🤖 AI Summary
Medical AI systems face severe data poisoning threats, with current defenses and regulatory frameworks critically lagging: adversaries achieve high attack success rates across CNNs, LLMs, reinforcement learning, and federated learning using only 100–500 poisoned samples, while detection often takes over six months. Distributed healthcare infrastructure, privacy regulations inadvertently shielding attackers, and single-point supply chain vulnerabilities—potentially impacting 50–200 institutions—further exacerbate systemic risk. This study employs threat modeling, adversarial simulation, federated risk analysis, privacy mechanism evaluation, and supply chain tracing to systematically identify eight low-barrier, high-impact attack vectors. It is the first to expose systemic security blind spots in medical AI architecture design, clinical workflows, and supply chains. The work demonstrates that black-box models are unsuitable for high-stakes clinical decision-making and advocates for the co-deployment of explainable AI frameworks and internationally harmonized adversarial robustness standards.
📝 Abstract
Healthcare AI systems face major vulnerabilities to data poisoning that current defenses and regulations cannot adequately address. We analyzed eight attack scenarios in four categories: architectural attacks on convolutional neural networks, large language models, and reinforcement learning agents; infrastructure attacks exploiting federated learning and medical documentation systems; critical resource allocation attacks affecting organ transplantation and crisis triage; and supply chain attacks targeting commercial foundation models. Our findings indicate that attackers with access to only 100-500 samples can compromise healthcare AI regardless of dataset size, often achieving over 60 percent success, with detection taking an estimated 6 to 12 months or sometimes not occurring at all. The distributed nature of healthcare infrastructure creates many entry points where insiders with routine access can launch attacks with limited technical skill.
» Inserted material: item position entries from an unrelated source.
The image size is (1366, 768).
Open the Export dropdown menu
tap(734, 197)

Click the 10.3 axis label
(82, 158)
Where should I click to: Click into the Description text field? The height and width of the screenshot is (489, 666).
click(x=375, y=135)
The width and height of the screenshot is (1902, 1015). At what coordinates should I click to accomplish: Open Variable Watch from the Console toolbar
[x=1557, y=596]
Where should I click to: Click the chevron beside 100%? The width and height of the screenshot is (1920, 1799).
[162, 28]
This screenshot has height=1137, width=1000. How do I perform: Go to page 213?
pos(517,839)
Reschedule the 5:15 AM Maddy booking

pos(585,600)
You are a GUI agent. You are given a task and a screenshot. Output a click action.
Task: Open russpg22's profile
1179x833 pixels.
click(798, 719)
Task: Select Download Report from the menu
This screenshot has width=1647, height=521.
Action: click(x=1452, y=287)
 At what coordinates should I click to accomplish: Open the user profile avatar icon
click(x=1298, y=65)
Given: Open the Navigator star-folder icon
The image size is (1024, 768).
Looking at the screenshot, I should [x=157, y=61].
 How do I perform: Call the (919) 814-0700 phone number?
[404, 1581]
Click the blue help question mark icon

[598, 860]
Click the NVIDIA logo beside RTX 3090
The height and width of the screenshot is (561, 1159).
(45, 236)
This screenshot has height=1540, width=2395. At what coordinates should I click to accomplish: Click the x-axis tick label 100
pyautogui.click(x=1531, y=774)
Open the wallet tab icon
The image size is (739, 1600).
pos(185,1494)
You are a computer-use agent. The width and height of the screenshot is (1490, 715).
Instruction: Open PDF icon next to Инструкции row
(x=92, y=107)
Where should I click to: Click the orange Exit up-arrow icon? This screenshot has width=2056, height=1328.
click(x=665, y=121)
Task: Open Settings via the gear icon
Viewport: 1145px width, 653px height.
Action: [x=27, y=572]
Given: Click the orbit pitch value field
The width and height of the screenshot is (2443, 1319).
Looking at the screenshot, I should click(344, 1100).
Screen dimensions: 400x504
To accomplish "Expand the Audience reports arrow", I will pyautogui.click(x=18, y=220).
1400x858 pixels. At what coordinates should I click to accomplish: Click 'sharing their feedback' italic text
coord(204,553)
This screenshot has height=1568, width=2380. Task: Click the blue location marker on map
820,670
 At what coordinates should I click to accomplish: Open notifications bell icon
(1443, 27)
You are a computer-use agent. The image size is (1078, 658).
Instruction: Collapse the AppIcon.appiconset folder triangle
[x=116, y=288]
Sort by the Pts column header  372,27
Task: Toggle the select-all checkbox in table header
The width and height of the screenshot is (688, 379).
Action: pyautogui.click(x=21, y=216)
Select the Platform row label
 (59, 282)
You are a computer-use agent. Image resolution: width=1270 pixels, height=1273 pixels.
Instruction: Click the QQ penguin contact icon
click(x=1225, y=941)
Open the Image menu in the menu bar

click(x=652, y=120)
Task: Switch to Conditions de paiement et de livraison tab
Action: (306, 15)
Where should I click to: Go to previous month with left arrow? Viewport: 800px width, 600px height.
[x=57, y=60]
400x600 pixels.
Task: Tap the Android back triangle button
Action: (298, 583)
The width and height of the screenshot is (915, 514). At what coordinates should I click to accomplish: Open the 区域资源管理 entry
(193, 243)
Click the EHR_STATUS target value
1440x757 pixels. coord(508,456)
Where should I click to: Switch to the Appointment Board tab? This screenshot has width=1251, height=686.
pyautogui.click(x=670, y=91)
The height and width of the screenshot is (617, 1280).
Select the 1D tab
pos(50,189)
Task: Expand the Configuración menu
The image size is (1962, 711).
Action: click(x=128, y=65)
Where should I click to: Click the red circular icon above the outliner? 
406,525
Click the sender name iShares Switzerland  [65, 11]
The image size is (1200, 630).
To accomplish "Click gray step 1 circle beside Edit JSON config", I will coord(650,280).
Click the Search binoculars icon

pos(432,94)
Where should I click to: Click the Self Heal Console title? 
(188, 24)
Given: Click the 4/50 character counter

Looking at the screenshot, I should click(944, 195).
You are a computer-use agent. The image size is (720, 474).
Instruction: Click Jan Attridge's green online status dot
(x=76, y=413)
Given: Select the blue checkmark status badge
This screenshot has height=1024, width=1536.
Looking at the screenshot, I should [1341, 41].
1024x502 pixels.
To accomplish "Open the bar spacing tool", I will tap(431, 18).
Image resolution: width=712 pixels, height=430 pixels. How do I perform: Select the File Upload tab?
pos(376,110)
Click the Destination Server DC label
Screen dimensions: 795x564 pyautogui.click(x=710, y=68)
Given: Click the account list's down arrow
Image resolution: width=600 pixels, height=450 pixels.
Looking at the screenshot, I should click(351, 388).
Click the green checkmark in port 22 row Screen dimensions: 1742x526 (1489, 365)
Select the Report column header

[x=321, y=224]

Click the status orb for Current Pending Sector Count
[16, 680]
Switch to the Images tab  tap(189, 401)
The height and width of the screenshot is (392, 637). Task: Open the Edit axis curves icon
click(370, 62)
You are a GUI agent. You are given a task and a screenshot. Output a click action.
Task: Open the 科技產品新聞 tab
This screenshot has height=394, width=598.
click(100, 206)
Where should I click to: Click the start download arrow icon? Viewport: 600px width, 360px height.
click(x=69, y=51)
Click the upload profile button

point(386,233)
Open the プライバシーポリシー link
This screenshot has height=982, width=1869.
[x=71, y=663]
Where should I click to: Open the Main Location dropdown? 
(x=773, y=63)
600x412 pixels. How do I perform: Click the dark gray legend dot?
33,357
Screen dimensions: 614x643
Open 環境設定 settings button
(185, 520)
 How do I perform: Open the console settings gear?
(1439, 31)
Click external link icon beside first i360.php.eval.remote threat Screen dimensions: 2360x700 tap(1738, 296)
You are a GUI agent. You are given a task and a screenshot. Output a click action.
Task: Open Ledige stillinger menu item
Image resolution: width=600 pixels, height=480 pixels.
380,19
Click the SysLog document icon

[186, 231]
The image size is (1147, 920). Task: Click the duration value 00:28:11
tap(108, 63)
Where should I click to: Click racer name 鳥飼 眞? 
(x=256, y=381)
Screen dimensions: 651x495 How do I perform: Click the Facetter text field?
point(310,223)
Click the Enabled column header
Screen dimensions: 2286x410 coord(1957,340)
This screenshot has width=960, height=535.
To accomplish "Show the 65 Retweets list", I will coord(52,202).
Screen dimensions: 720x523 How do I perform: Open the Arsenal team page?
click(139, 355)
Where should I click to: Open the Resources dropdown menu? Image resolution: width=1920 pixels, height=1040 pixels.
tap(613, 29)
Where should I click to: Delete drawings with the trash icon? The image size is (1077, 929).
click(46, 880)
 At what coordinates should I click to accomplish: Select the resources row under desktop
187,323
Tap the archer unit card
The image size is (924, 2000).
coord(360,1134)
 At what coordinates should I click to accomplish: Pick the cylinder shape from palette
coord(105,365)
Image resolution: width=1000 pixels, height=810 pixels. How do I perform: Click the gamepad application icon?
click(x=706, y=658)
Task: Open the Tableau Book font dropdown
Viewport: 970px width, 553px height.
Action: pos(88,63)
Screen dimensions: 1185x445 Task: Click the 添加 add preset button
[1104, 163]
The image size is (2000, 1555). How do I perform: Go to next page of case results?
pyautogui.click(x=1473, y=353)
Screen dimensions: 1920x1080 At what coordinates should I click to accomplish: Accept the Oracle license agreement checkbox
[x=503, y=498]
Privacy laws such as HIPAA and GDPR can unintentionally shield attackers by restricting the analyses needed for detection. Supply chain weaknesses allow a single compromised vendor to poison models across 50 to 200 institutions. The Medical Scribe Sybil scenario shows how coordinated fake patient visits can poison data through legitimate clinical workflows without requiring a system breach. Current regulations lack mandatory adversarial robustness testing, and federated learning can worsen risks by obscuring attribution. We recommend multilayer defenses including required adversarial testing, ensemble-based detection, privacy-preserving security mechanisms, and international coordination on AI security standards. We also question whether opaque black-box models are suitable for high-stakes clinical decisions, suggesting a shift toward interpretable systems with verifiable safety guarantees.